Thursday, November 29, 2007

Defining Dangerous Down

Here's a nifty example of solving a problem by defining it away. Some of our nation's schools have been designated "persistently dangerous schools" (PDS). They are PDS because they have high rates of violent assaults. So how does Rep. Carolyn McCarthy (D-N.Y.) address the problem? She has introduced a bill that changes the designation "persistently dangerous schools" to "schools which do not have a safe climate for academic achievement."

"This will remove the stigma," she explains, "associated with high violence."

Well. We certainly don't want to stigmatize violence in our schools. When you stigmatize something you usually get less of it and why would we want less violence? Besides, if we stigmatize violence somebody might get the idea that our schools are filled with dysfunctional cretins and sociopaths and that would be misleading. They're not really filled with them, after all.

The article linked to above tells us that:

Chuck Buckler, Maryland's director of student services and alternative programs, said the original term is unpleasant -- akin to telling parents that they were sending their children to a war zone.

To be sure, we absolutely don't want parents to think that they're sending their children into Fallujah everyday, even if all the evidence tells them that they are. It's a comfort to these parents, we're sure, to be told by school administrators that all the stories of classroom and cafeteria violence they hear from their children, though not exactly untrue, are just not helpful in creating a positive image of the school.

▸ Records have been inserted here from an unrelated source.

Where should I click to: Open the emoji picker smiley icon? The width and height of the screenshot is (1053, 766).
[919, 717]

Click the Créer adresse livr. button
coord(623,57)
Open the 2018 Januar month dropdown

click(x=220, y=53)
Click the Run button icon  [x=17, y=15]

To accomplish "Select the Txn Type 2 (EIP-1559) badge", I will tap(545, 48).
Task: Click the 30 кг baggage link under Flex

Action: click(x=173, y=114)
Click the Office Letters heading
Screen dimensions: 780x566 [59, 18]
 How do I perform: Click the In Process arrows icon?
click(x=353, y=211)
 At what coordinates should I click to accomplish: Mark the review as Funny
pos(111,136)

Another good way to avoid the appearance of being a war zone is to simply resist all but the most severe criteria that would identify your school as such:

In Virginia and the District of Columbia, offenses that meet the threshold (of being labelled a PDS)are those that would result in imprisonment: among them, homicide, arson and assault with a deadly weapon. In Maryland, they are offenses that would result in expulsion or a suspension of 10 days or more: bringing a weapon or drugs to school or engaging in repeated fights. Brawling, bullying and making threats generally do not count toward the designation.

So the day to day fear that many students and teachers live in doesn't count toward identifying your school as dangerous. Evidently, only if you've been murdered can you say that you attend a dangerous school.

More than half of the states require their benchmarks to be met for three consecutive years in order to receive the label PDS. In Maryland, a proposed policy that would have defined persistently dangerous schools based on only one year of data was thrown out because it would have identified 36 schools, according to the Department of Education report.

How clever. Everyone agrees that there can't possibly be 36 dangerous schools in the fair state of Maryland, or any other state, so let's simply not identify them as dangerous and then there won't be. What a wonderful solution. Let's try it with other things. Since there are too many poor people living in the U.S. let's lower the standard for poverty to, say, $5000 a year instead of $20,000 and we'll have solved the problem of poverty overnight!

At one school last year, Anacostia Senior High School, private security guards working under D.C. police recorded 61 violent offenses, including three sexual assaults and one assault with a deadly weapon. There were 21 other nonviolent cases in which students were caught bringing knives and guns to school. But Anacostia is not considered a persistently dangerous school and rightly so. After all, no one was killed.

Exactly. How can anyone say a school is violent if no one has ever been murdered there?